The Spending Clause of the Constitution generally grants Congress broad discretion to fund private programs or activities for the “general welfare.” This includes the authority to impose limits on the use of such funds to ensure they are used in the manner Congress intends. Generally speaking, if a party objects to the limits Congress has set on receiving those funds, the answer is to not take the money. But sometimes Congress crosses a line, and a funding condition can become an unconstitutional burden on First Amendment rights. The distinction that has emerged from this Court’s cases on this issue is, like many Supreme Court distinctions, fuzzy. But the Court tries to strike a difference between conditions that define the limits of the government-spending program—that is, those that specify the activities Congress wants to subsidize, and those conditions that seek to leverage funding to regulate speech outside the contours of the federal program itself. The prostitution pledge, the Court held, was the latter.

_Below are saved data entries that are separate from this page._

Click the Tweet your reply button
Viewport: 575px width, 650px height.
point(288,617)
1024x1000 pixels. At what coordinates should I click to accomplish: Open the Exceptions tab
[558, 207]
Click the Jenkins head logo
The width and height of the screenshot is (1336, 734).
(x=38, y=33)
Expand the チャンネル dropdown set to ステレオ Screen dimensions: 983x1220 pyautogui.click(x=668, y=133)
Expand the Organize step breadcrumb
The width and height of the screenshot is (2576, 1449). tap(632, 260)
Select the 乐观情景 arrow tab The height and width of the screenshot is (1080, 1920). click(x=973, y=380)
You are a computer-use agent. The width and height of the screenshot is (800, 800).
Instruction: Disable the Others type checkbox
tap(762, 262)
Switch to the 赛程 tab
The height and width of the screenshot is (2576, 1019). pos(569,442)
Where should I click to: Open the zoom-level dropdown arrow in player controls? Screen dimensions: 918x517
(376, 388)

To get to this conclusion, Chief Justice John Roberts and the majority relied on an important reproductive health care decision, Rust v. Sullivan. In Rust, the Court considered Title X of the Public Health Service Act, which authorized grants to health-care organizations offering family planning services, but prohibited federal funds from being “used in programs where abortion is a method of family planning.” The organizations received funds from a variety of sources other than the federal government for a variety of purposes, but the act specifically prohibited the use of Title X funds this way. To enforce the anti-abortion provision, Health and Human Services regulations barred Title X projects from advocating abortion and required grantees to keep their Title X projects “physically and financially” separate from their other projects that engaged in the prohibited activities.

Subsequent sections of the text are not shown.